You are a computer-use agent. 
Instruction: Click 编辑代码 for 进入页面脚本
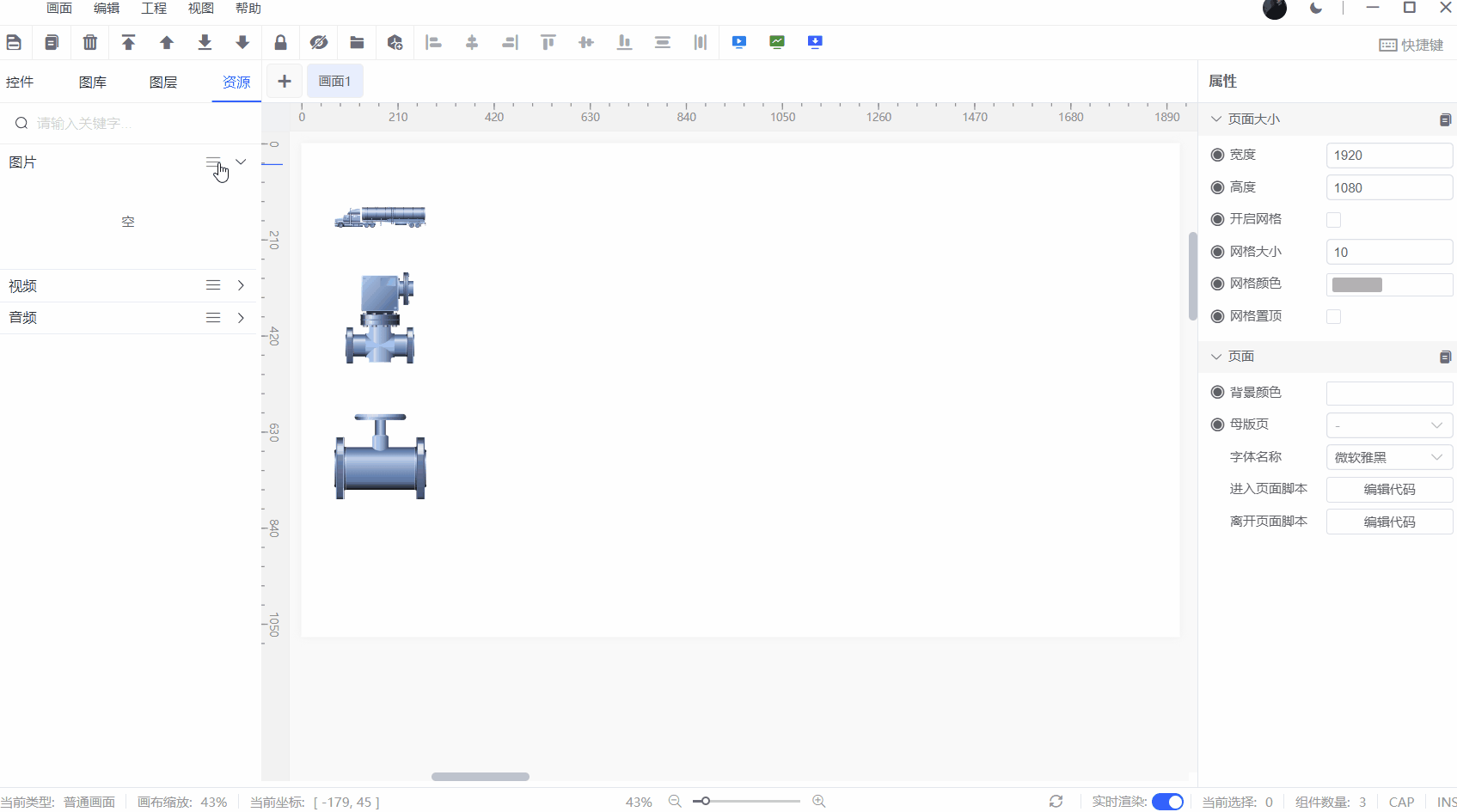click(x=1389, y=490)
--
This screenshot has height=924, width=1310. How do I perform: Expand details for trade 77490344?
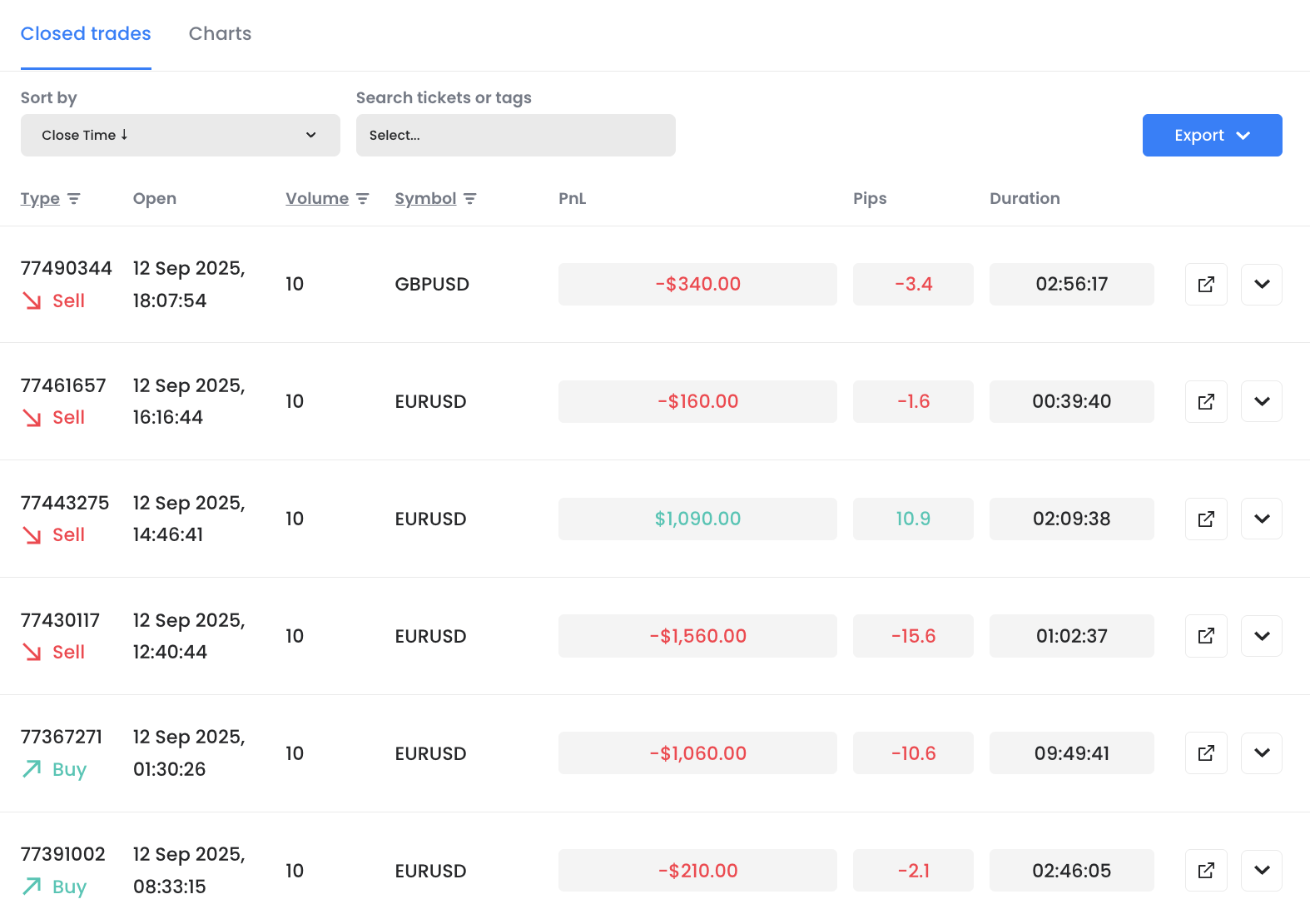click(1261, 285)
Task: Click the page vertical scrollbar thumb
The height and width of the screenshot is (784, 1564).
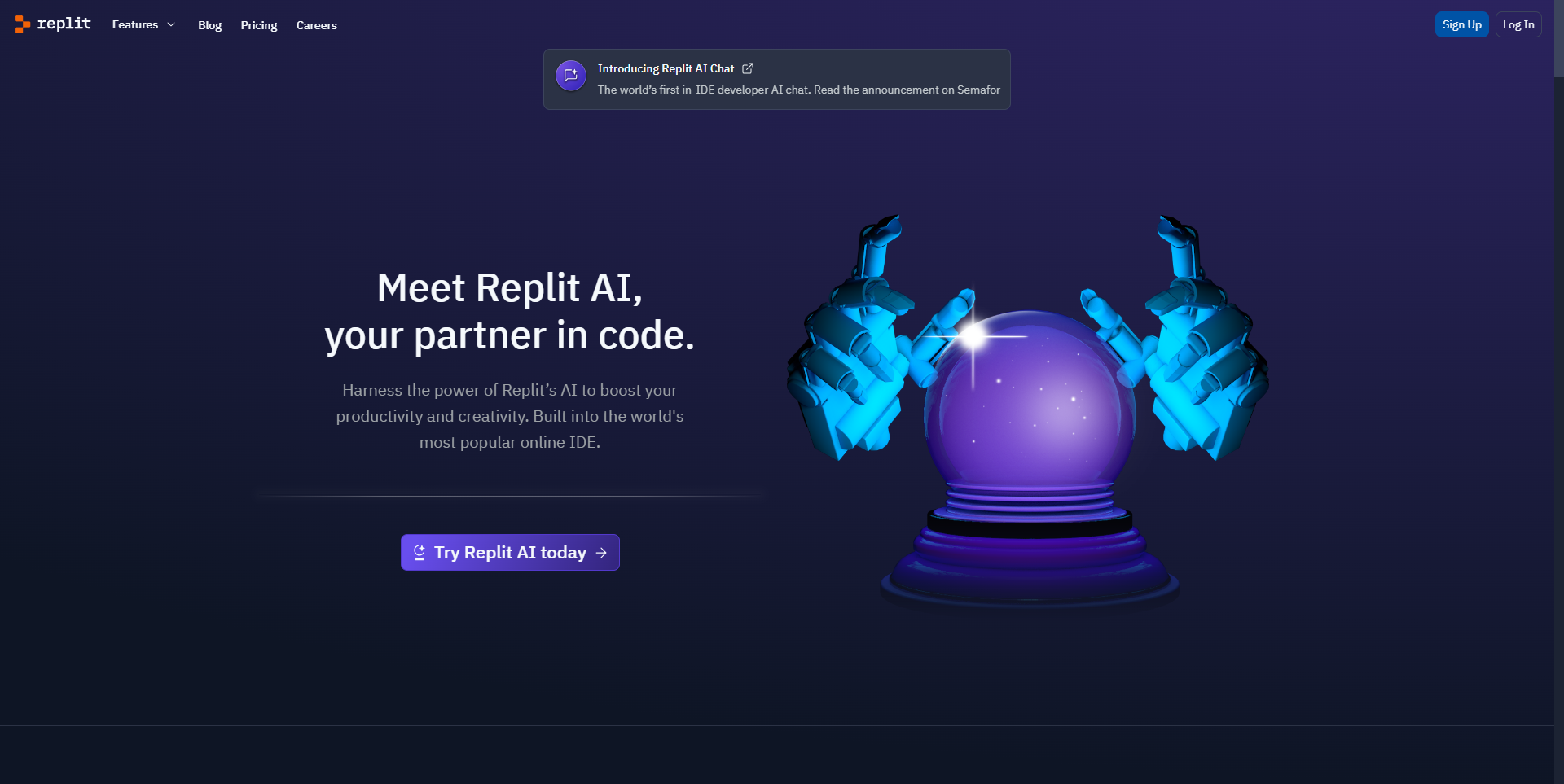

§ PROBLEM REQUIREMENTS
Give an exact copy of the lines above from the line with "Task: Click the page vertical scrollbar thumb" up to and including the line with "The height and", and leave everything else out.

§ WRITTEN ANSWER
Task: Click the page vertical scrollbar thumb
The height and width of the screenshot is (784, 1564).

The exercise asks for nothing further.